##### Dataset records #####

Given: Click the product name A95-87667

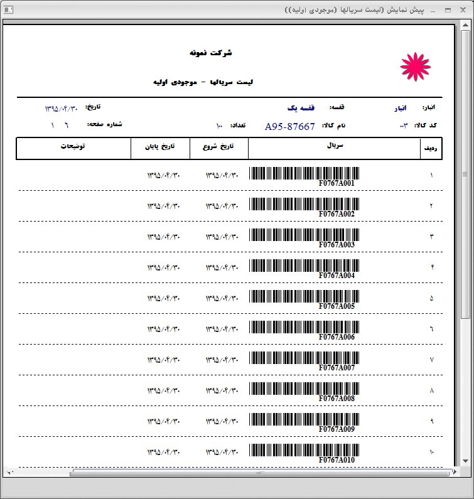Looking at the screenshot, I should pyautogui.click(x=290, y=126).
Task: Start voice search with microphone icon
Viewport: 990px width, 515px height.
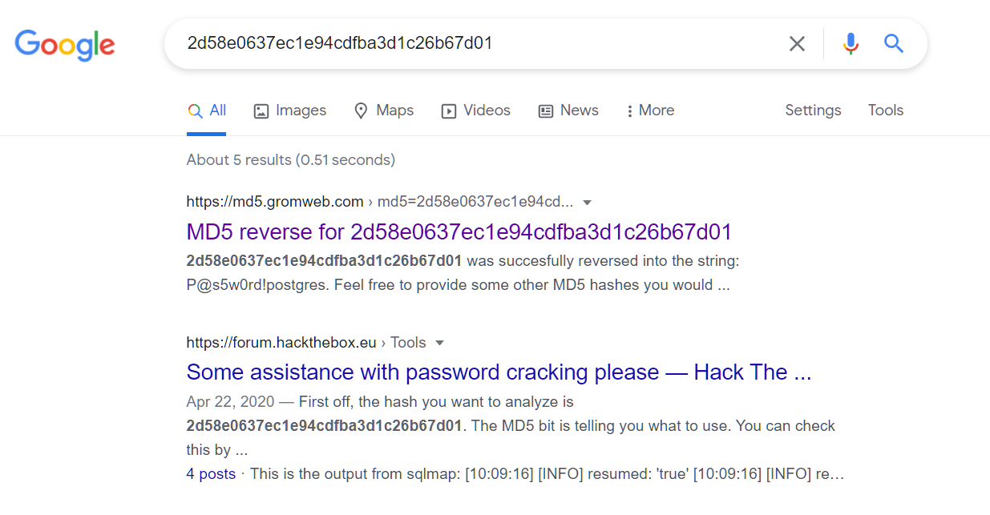Action: pos(851,44)
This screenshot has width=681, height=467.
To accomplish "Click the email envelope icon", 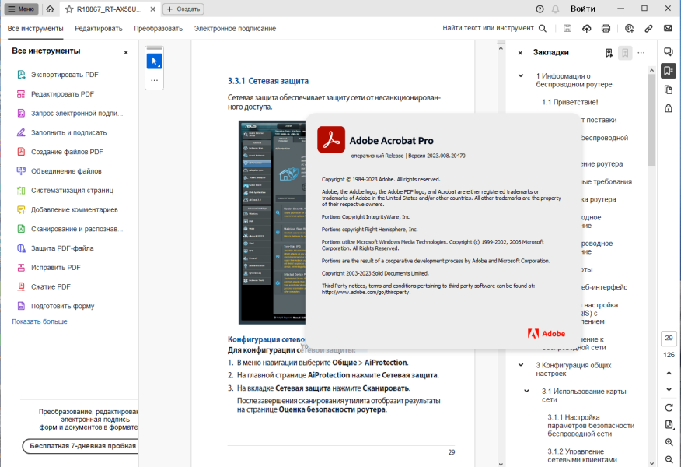I will click(x=668, y=28).
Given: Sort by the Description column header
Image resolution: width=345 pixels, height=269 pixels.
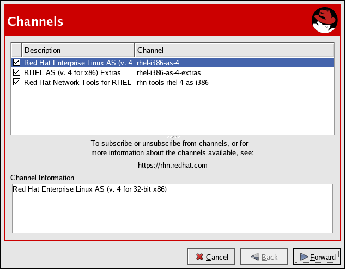Looking at the screenshot, I should tap(78, 50).
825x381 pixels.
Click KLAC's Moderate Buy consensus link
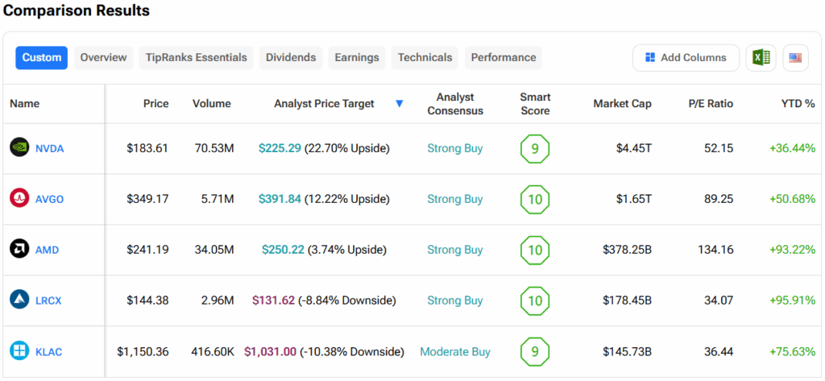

#####

_What you will do_
Repeat, exactly and with no pictures, each line from the line that holds "Image resolution: width=345" through the last line of the records above.

_Result of the task_
Image resolution: width=345 pixels, height=269 pixels.
Looking at the screenshot, I should tap(78, 50).
825x381 pixels.
Click KLAC's Moderate Buy consensus link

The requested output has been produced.